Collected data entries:
=======
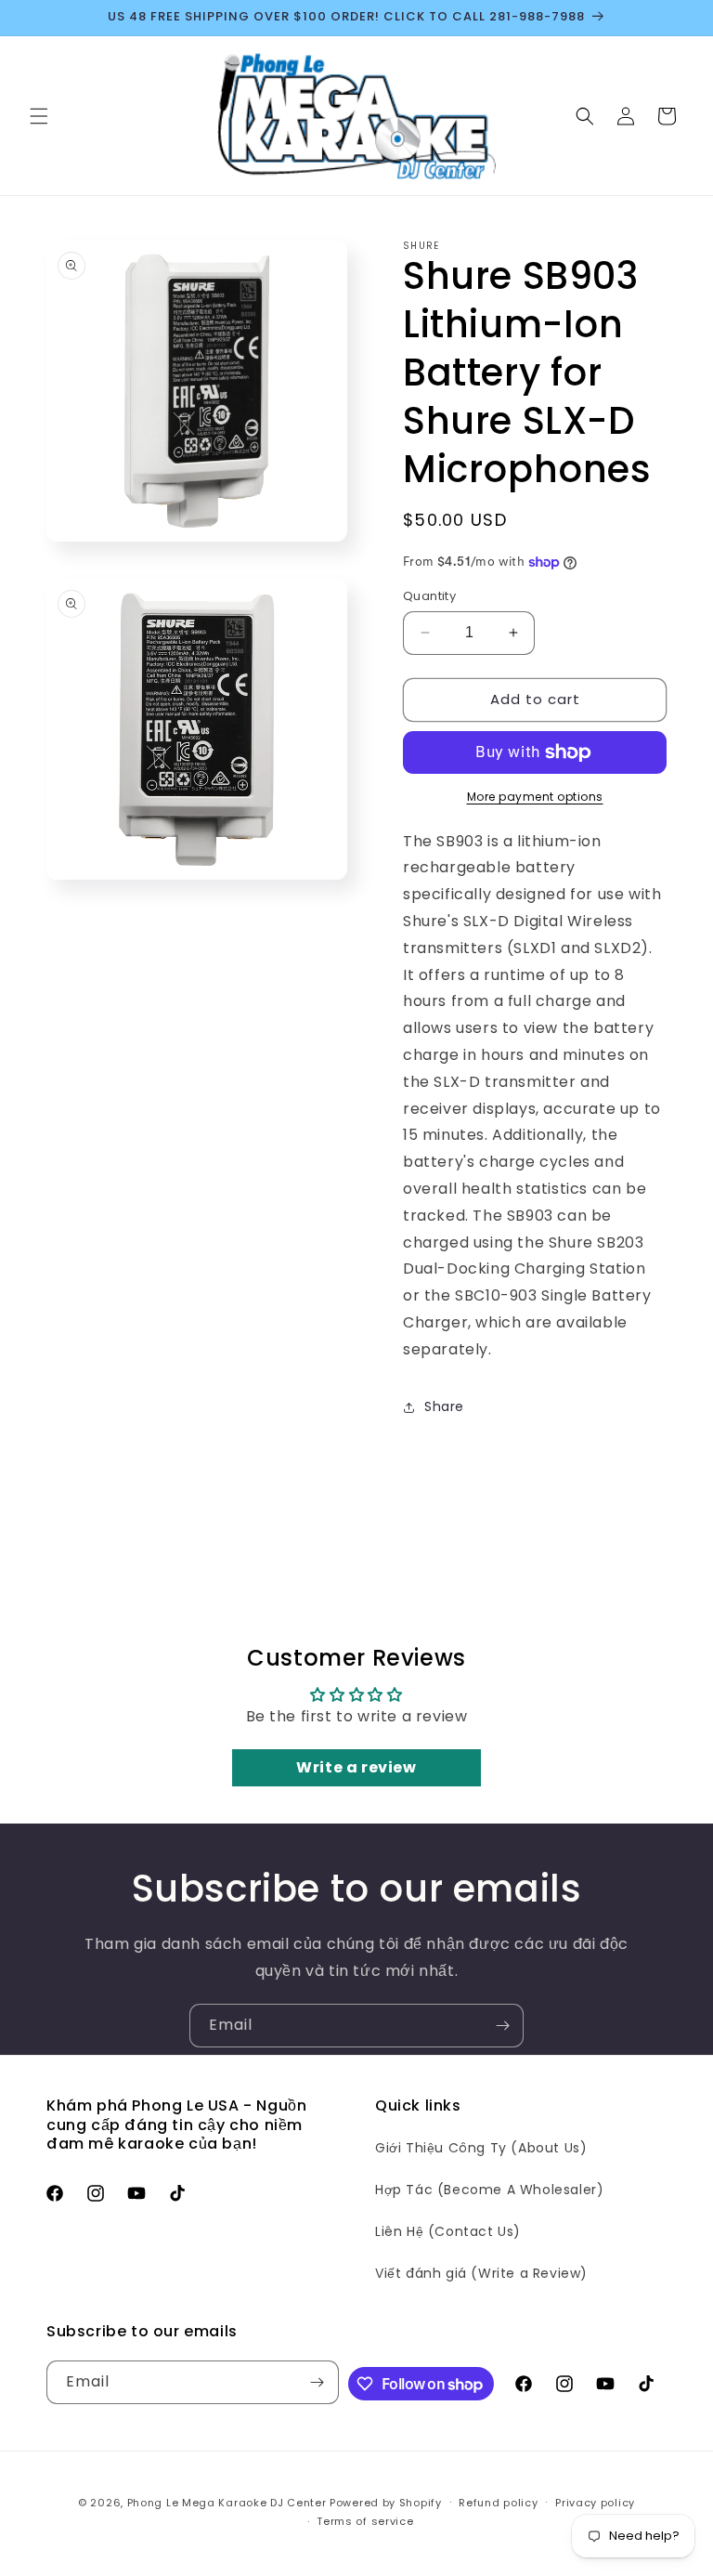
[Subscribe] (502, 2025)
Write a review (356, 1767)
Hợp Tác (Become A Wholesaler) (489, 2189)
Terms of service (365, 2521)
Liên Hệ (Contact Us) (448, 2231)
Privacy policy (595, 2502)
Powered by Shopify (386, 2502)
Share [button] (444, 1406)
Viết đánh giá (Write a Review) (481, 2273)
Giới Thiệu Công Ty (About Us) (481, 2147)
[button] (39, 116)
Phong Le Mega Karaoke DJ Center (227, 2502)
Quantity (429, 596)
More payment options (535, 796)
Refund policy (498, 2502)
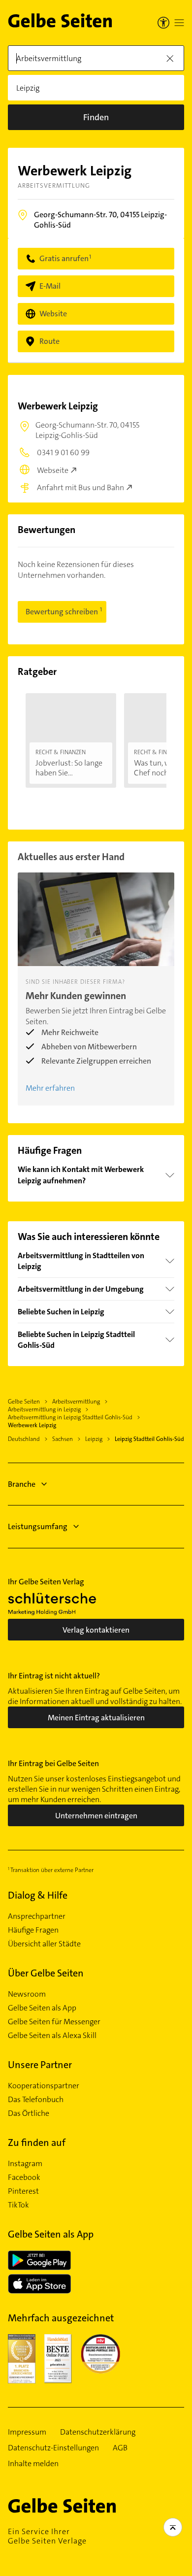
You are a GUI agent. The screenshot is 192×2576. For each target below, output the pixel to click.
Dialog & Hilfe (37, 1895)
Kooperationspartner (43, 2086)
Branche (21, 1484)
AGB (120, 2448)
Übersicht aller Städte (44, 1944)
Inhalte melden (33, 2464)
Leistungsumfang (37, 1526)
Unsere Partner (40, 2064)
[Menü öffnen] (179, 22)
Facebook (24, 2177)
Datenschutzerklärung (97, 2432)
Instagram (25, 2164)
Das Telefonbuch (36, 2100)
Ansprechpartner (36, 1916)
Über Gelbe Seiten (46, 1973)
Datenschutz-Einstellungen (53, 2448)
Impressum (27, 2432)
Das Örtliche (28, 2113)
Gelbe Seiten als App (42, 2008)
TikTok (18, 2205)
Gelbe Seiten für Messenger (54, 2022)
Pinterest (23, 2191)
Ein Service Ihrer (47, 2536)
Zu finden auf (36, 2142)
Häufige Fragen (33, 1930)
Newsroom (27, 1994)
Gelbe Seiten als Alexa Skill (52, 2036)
=======
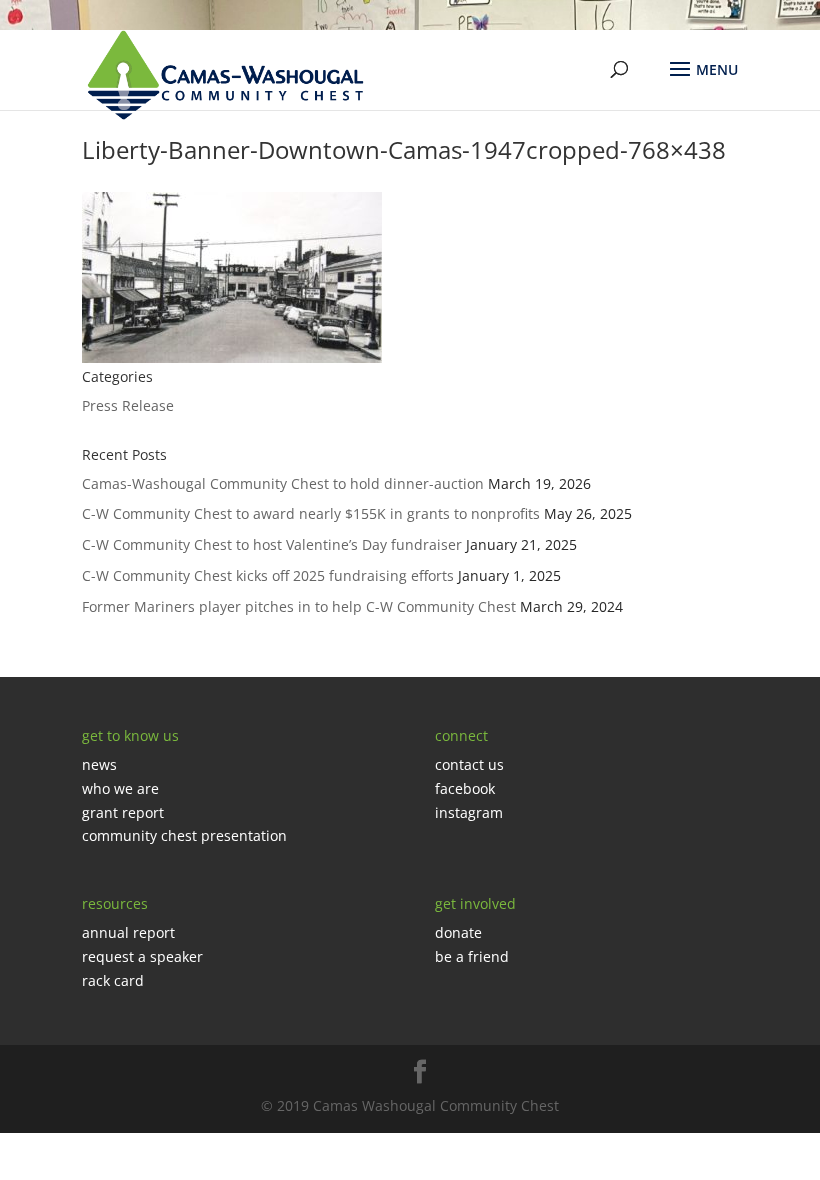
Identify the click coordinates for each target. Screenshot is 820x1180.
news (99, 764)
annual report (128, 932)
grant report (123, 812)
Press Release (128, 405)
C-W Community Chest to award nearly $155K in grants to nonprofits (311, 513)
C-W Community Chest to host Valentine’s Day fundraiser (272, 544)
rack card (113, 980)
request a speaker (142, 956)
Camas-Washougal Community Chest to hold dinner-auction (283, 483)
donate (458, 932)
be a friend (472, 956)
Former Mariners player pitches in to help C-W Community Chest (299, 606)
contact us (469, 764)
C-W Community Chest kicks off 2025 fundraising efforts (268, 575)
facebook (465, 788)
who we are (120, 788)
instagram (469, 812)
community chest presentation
=======
* _Your assignment_:
Among the entries above, take the line with "[button] (39, 116)", the line with "Gelbe Seiten als Alexa Skill (52, 2036)", and all the lines between them, and restate them word for word without pictures.

* _Solved exercise_:
[button] (39, 116)
Phong Le Mega Karaoke DJ Center (227, 2502)
Quantity (429, 596)
More payment options (535, 796)
Refund policy (498, 2502)
You are a GUI agent. The screenshot is 192×2576. For each target below, output the pixel to click.
Dialog & Hilfe (37, 1895)
Kooperationspartner (43, 2086)
Branche (21, 1484)
AGB (120, 2448)
Übersicht aller Städte (44, 1944)
Inhalte melden (33, 2464)
Leistungsumfang (37, 1526)
Unsere Partner (40, 2064)
[Menü öffnen] (179, 22)
Facebook (24, 2177)
Datenschutzerklärung (97, 2432)
Instagram (25, 2164)
Das Telefonbuch (36, 2100)
Ansprechpartner (36, 1916)
Über Gelbe Seiten (46, 1973)
Datenschutz-Einstellungen (53, 2448)
Impressum (27, 2432)
Das Örtliche (28, 2113)
Gelbe Seiten als App (42, 2008)
TikTok (18, 2205)
Gelbe Seiten für Messenger (54, 2022)
Pinterest (23, 2191)
Ein Service Ihrer (47, 2536)
Zu finden auf (36, 2142)
Häufige Fragen (33, 1930)
Newsroom (27, 1994)
Gelbe Seiten als Alexa Skill (52, 2036)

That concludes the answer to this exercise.